British payments group Epos Now is running a private placement process to sell a minority stake in the business and bring on a strategic partner “for the next stage of growth.”
The process will start after summer, Epos Now CEO Jacyn Heavens told PYMNTS in an email.
“The goal is to accelerate to allow us to put even more incredible and unique tools in the hands of merchants we support,” Heavens said in the email.
The statement from Heavens came after Reuters reported Wednesday (May 1), citing unnamed sources, that Epos Now was considering such a sale and other strategic options and discussing them with advisors.
The Reuters report said that the privately held business is seeking a valuation of up to $1.5 billion, and potential investors are likely to include private equity firms.
The company offers a complete point-of-sale (POS) solution that powers 63,000 business locations across the globe, according to its website.
The solution includes a POS terminal, built-in printer and card machine and can be used as a standalone system or connected to hundreds of apps for payments systems, accounting software and other capabilities, the site said.

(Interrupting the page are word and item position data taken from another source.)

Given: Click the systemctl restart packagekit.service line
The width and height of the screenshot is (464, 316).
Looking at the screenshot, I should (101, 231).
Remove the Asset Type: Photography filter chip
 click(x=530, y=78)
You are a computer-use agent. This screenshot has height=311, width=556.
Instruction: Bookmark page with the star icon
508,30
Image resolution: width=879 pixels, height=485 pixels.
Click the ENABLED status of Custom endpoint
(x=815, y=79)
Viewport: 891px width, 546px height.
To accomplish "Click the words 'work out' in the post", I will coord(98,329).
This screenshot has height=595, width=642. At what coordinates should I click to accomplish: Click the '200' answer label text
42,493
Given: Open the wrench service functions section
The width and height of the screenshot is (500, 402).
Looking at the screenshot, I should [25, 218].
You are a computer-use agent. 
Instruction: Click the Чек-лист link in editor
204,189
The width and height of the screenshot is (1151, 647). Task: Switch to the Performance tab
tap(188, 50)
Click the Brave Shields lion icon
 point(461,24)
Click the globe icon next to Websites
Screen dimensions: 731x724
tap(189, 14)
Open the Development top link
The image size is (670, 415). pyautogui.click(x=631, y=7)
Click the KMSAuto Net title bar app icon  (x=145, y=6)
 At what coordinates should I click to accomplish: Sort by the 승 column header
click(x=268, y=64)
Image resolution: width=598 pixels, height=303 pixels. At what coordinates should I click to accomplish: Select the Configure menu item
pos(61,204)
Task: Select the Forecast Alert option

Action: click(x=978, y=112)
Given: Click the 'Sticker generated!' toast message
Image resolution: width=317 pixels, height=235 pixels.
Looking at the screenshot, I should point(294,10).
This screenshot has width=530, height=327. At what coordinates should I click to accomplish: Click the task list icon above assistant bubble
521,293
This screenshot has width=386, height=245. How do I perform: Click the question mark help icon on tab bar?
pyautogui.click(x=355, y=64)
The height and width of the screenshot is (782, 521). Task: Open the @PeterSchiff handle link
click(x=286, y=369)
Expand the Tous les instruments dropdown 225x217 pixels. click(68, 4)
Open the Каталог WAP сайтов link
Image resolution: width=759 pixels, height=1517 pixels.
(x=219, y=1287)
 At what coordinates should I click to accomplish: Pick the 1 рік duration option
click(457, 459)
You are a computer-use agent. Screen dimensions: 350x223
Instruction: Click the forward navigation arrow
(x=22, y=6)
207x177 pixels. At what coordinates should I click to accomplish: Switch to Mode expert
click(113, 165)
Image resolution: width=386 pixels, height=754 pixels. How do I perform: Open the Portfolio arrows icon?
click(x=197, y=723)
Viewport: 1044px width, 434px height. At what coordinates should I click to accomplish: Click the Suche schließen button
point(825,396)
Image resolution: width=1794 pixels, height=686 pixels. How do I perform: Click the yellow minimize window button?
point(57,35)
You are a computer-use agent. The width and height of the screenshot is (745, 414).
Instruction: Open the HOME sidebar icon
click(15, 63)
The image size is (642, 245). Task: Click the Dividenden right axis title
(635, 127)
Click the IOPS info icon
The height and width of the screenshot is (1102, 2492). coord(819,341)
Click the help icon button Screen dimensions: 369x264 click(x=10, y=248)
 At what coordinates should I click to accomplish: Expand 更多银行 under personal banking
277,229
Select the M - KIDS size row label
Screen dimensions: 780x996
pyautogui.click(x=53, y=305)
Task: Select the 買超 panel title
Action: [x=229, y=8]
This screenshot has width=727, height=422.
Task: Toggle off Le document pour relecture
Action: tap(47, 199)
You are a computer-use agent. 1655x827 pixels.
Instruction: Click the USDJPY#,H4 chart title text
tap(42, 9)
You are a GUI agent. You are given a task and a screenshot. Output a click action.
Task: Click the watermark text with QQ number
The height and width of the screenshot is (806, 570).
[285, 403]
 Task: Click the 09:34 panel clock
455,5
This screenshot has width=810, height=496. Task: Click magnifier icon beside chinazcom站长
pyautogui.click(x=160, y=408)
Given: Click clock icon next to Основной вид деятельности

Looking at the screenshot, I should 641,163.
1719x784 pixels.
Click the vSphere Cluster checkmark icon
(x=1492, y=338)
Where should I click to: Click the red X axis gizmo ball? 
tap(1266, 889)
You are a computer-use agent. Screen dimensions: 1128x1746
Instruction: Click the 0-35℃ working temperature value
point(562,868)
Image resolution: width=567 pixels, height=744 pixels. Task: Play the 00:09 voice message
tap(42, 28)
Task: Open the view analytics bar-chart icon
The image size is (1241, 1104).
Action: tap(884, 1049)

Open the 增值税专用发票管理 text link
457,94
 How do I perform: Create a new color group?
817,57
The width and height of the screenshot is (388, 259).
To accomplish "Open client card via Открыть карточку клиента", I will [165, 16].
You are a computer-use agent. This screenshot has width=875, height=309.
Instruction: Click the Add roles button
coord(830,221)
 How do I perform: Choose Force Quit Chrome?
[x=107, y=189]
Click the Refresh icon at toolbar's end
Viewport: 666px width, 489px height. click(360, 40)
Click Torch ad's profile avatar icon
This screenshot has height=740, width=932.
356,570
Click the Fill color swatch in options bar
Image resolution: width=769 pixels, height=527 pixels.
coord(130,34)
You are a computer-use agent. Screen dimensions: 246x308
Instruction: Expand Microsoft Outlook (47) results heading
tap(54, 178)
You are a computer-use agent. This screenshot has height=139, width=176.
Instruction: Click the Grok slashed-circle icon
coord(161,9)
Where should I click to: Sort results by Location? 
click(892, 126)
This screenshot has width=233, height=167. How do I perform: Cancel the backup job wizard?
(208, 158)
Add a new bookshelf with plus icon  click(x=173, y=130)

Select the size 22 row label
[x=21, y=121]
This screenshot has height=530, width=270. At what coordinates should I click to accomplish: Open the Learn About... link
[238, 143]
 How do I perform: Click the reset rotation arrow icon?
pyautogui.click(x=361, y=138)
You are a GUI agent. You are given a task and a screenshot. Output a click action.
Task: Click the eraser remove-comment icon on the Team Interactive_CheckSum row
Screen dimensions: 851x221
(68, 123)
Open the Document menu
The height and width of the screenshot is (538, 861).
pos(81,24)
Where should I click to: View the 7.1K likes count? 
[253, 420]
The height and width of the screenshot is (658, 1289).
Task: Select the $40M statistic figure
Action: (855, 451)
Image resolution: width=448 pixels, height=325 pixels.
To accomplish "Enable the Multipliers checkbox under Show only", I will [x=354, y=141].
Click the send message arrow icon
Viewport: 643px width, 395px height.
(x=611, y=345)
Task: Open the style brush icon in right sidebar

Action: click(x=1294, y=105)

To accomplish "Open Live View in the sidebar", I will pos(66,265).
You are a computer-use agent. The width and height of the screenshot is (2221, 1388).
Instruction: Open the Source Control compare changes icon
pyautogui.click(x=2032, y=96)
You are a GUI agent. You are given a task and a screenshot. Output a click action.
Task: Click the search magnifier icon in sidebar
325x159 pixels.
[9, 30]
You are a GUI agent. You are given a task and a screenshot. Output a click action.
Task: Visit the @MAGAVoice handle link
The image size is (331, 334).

Among the industries for which Epos Now builds POS solutions are retail and hospitality, per the site.
In another recent move in the payments space, Canadian payments FinTech Nuvei said April 1 that it is set to become a private company in a $6.3 billion deal with private equity firm Advent International.
“This transaction marks the beginning of an exciting new chapter for Nuvei, and we are glad to partner with Advent to continue to deliver for our customers and employees and capitalize on the significant opportunities that this investment provides,” Nuvei CEO Philip Fayer said at the time in a press release.
On Feb. 1, payments technology firm Worldpay became an independent business when former owner FIS finalized the sale of the business to private equity firm GTCR, which owns 55% of the business. FIS retains a 45% stake in Worldpay.
“As an independent company, Worldpay is committed to bringing greater levels of value, innovation and service to clients through increased investment in product development, technology and client solutions,” the company said at the time in a press release.
It was reported in December 2023 that dealmakers expect the mergers and acquisitions (M&A) climate to warm as economic conditions improve. That report noted that 2023 was a bleak year for M&A, with total M&A volumes the lowest since 2013.